Training uses the Adam optimizer with a batch size of 64, a base learning rate of \(3.5 \times 10^{-4}\), a ViT fine-tuning learning rate of \(5 \times 10^{-6}\), and runs for 50 epochs. The backbone is the CLIP-Base visual encoder.
Key Experimental Results¶
Main Results¶
Modality-matched scenario (RNT-to-RNT):
| Method | RGBNT201 mAP | RGBNT201 R-1 | RGBNT100 mAP | RGBNT100 R-1 | MSVR310 mAP | MSVR310 R-1 |
|---|---|---|---|---|---|---|
| TOP-ReID | 72.3 | 76.6 | 81.2 | 96.4 | 35.9 | 44.6 |
| EDITOR | - | - | 82.1 | 96.4 | 39.0 | 49.3 |
| MDReID | 82.1 | 85.2 | 85.3 | 95.6 | 51.0 | 68.9 |
Modality-mismatched scenario (average over 4 settings):
| Method | RGBNT201 Avg mAP | RGBNT100 Avg mAP | MSVR310 Avg mAP |
|---|---|---|---|
| TOP-ReID | 18.2 | 26.8 | 11.2 |
| EDITOR | 8.5 | 11.9 | 2.5 |
| MDReID | 21.6 | 38.6 | 22.1 |
Ablation Study¶
| Config | MDL | \(L_{ROL}\) | \(L_{KDL}\) | mAP | R-1 |
|---|---|---|---|---|---|
| 1 (single classifier) | ✕ | ✕ | ✕ | 27.8 | 27.1 |
| 2 (MDL only) | ✓ | ✕ | ✕ | 39.4 | 38.2 |
| 3 (+ROL) | ✓ | ✓ | ✕ | 41.2 | 40.8 |
| 5 (full model) | ✓ | ✓ | ✓ | 43.2 | 42.3 |
Key Findings¶
- MDL contributes the most: introducing modality-specific classifiers improves mAP from 27.8% to 39.4% (+11.6%).

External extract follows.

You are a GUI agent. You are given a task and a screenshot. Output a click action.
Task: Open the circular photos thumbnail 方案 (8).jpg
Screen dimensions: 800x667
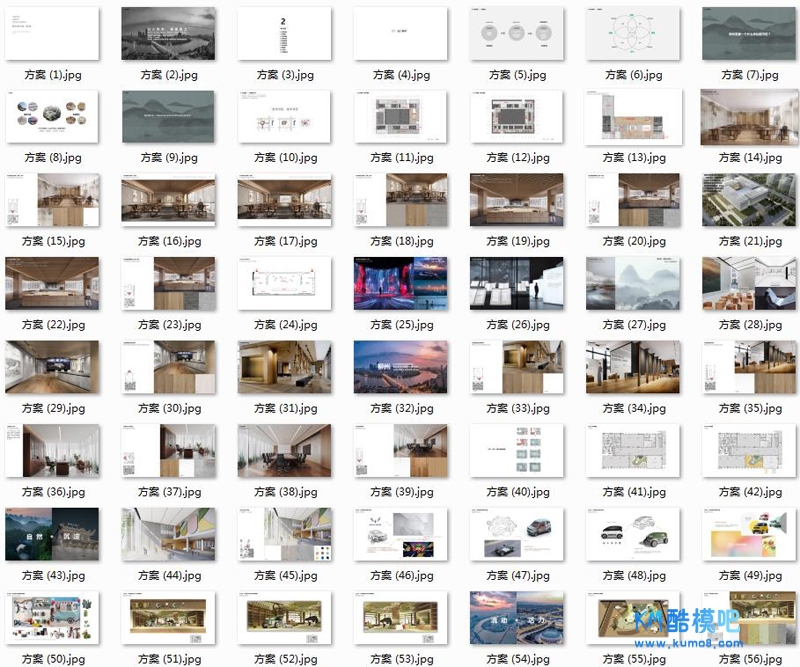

- ROL and KDL each provide an additional ~2% gain, validating the effectiveness of decoupling constraints.
- In modality-mismatched scenarios, MDReID surpasses TOP-ReID by 10.9% mAP on MSVR310, demonstrating strong robustness.
Highlights & Insights¶
- Clear problem formulation: The paper is the first to systematically define the image-level any-to-any multi-modal ReID problem.
- Elegant decoupling design: Feature decoupling is achieved naturally via shared/specific tokens combined with ViT self-attention, avoiding complex reconstruction modules.

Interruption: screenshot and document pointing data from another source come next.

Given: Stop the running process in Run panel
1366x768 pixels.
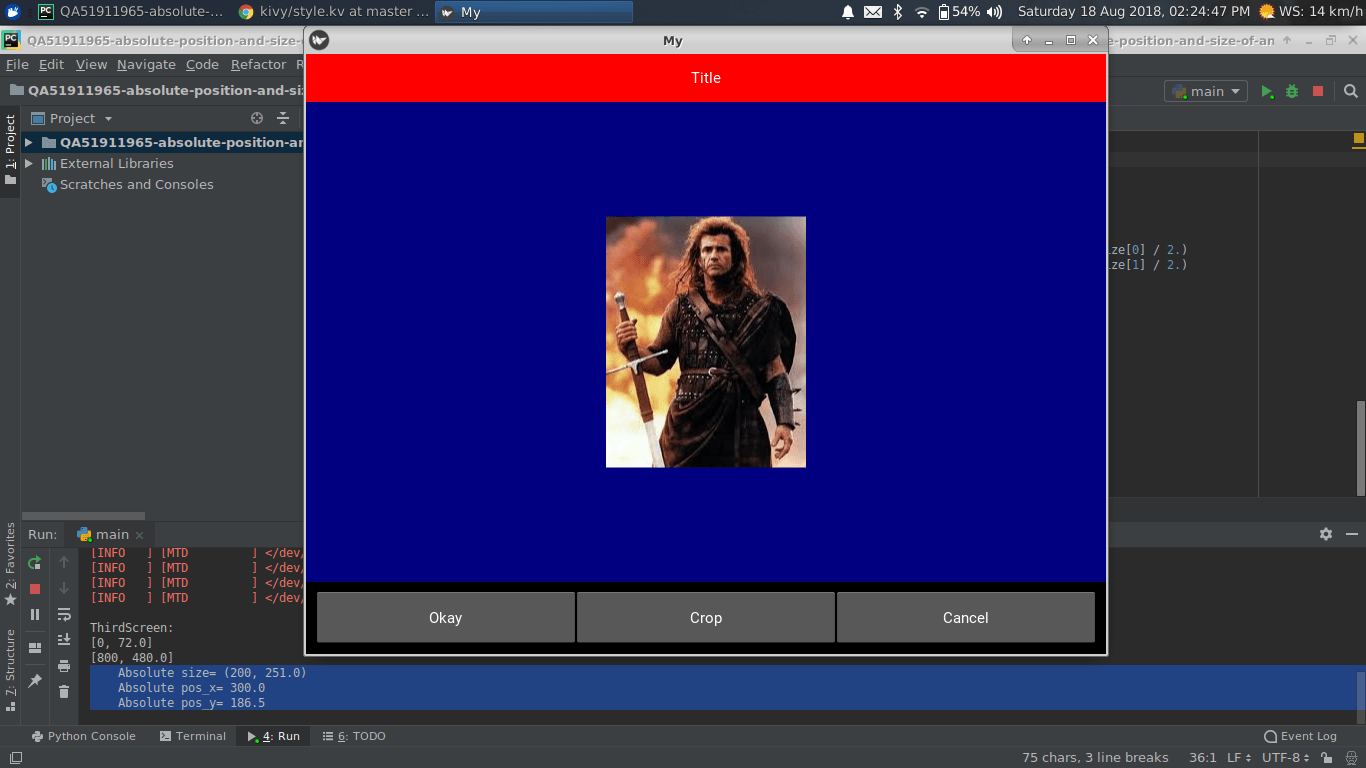Looking at the screenshot, I should click(35, 589).
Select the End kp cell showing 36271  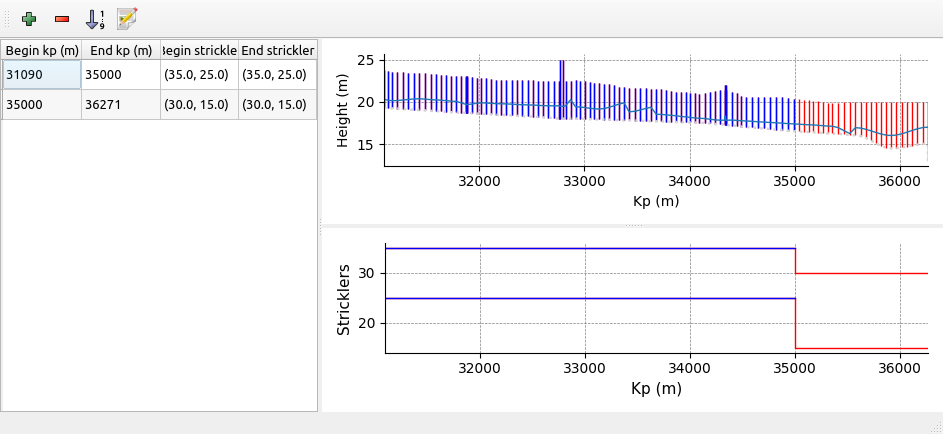click(x=120, y=104)

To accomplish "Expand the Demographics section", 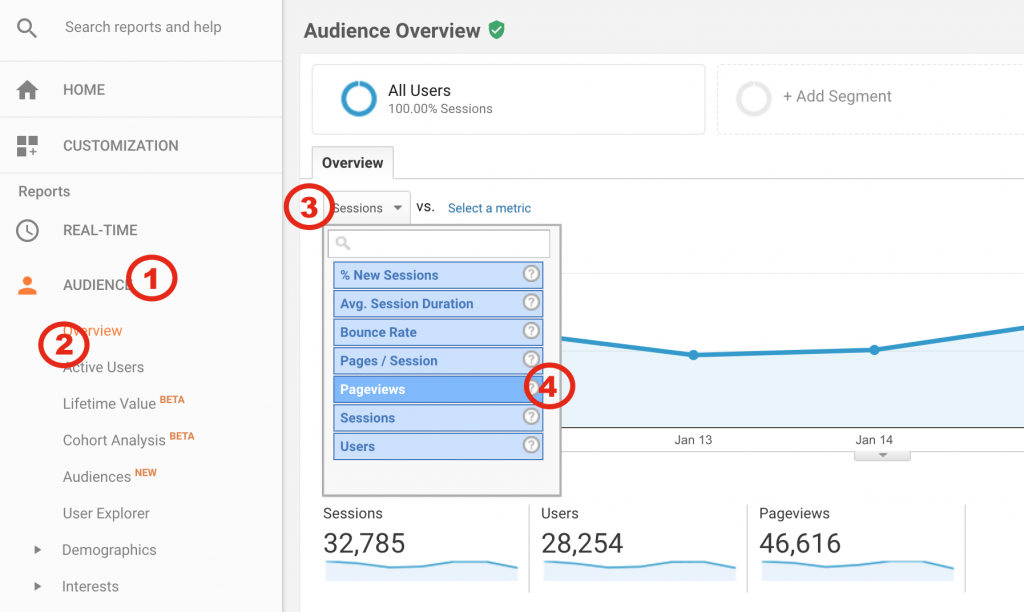I will point(109,549).
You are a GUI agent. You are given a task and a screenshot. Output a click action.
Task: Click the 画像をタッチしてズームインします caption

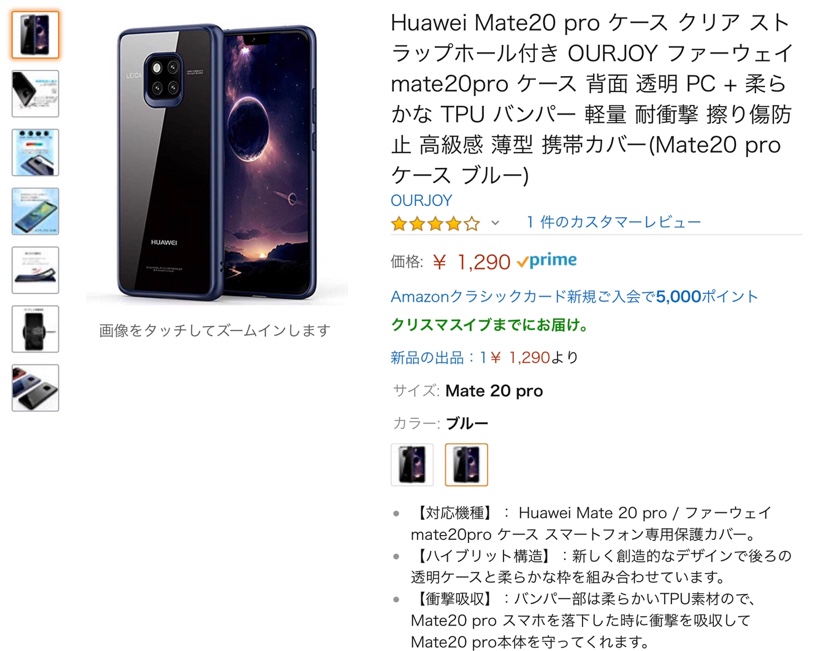click(x=215, y=331)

- Flexible similarity computation: Availability-mask-based similarity calculation adaptively handles arbitrary missing modalities.
- Intuitive ROL target matrix: The \(6\times6\) ideal similarity matrix has a clear rationale—specific features are mutually orthogonal, shared features are mutually consistent, and the two groups are orthogonal to each other.

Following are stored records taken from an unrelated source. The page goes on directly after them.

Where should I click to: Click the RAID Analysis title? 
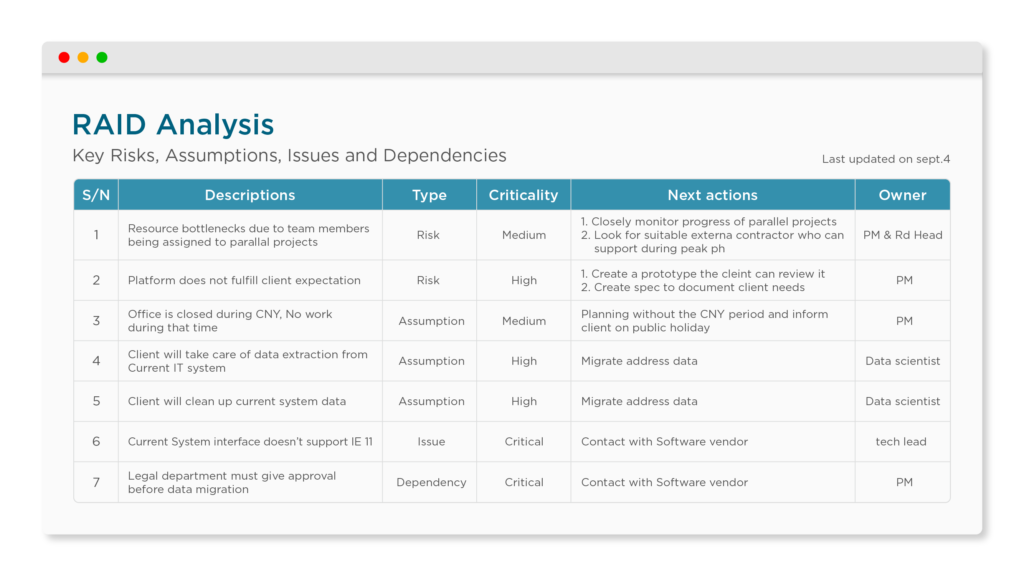173,125
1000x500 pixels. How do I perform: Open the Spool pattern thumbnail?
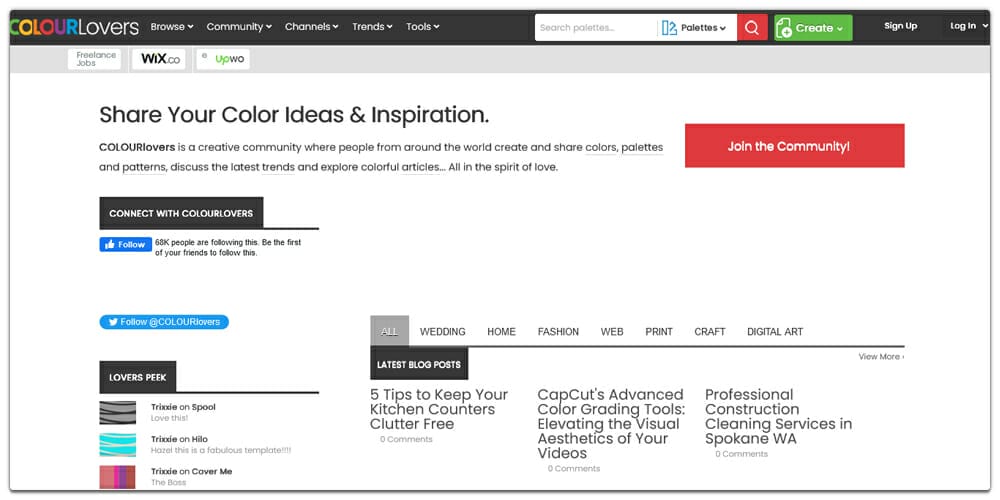[x=117, y=412]
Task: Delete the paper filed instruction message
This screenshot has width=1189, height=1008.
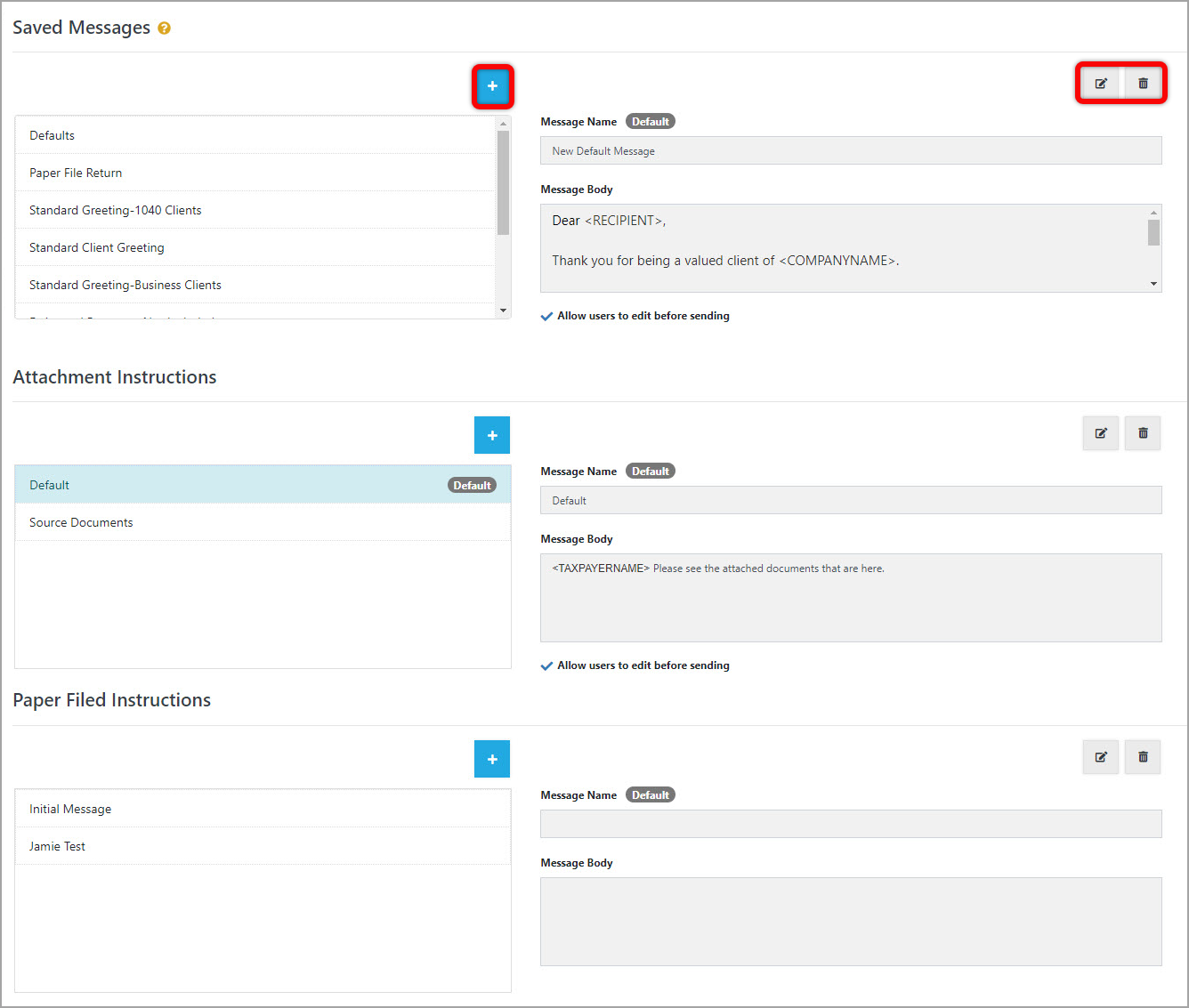Action: (1143, 757)
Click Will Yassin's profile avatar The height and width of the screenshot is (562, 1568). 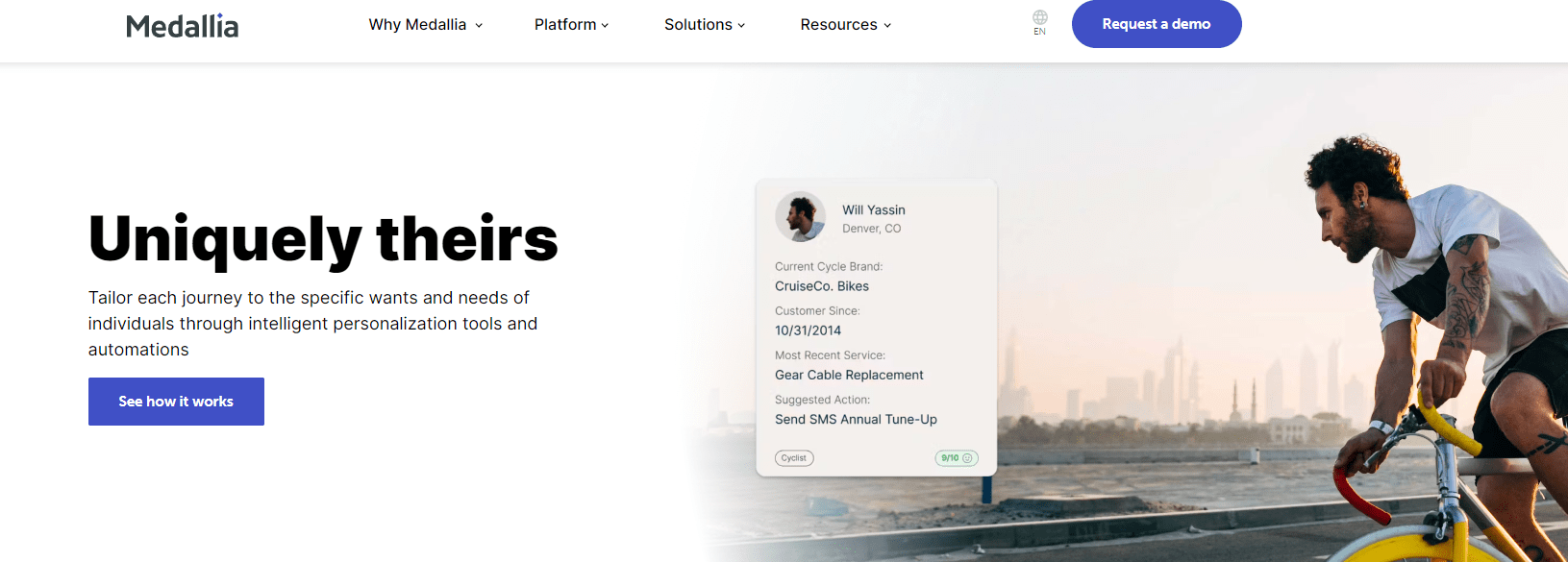[800, 216]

Limitations & Future Work¶
- Validation is limited to three modalities (RGB/NIR/TIR); performance on additional modalities (e.g., depth, event cameras) remains unexplored.
- Training assumes all modalities are available; modality-missing scenarios at training time are not investigated.
- The degree of decoupling between shared and specific features is sensitive to the loss hyperparameters (\(w_1\), \(w_2\)).
- Scalability to open-set ReID or large-scale datasets is not discussed.
Related Work & Insights¶
- TOP-ReID: Aggregates multi-spectral features via cyclic token permutation, but is constrained by the modality alignment assumption.
- RLE: Identifies cross-spectral feature prediction as an ill-posed problem, motivating the decoupling approach in this work.
- CLIP backbone: Leverages the strong representational capacity of pre-trained vision–language models to enhance feature quality.
- Insights: The modality decoupling paradigm is broadly transferable to other multi-modal tasks, such as vision–language and vision–audio fusion.
Rating¶
- Novelty: ⭐⭐⭐⭐ The decoupling idea itself is not novel, but its application and realization in any-to-any ReID is elegant.
- Experimental Thoroughness: ⭐⭐⭐⭐⭐ Three datasets, multiple modality-matched/mismatched/missing scenarios, and detailed ablations.
- Writing Quality: ⭐⭐⭐⭐ Well-structured, with complete formulations and intuitive illustrations.
- Value: ⭐⭐⭐⭐ Addresses a practically important deployment challenge in multi-modal ReID with significant performance gains.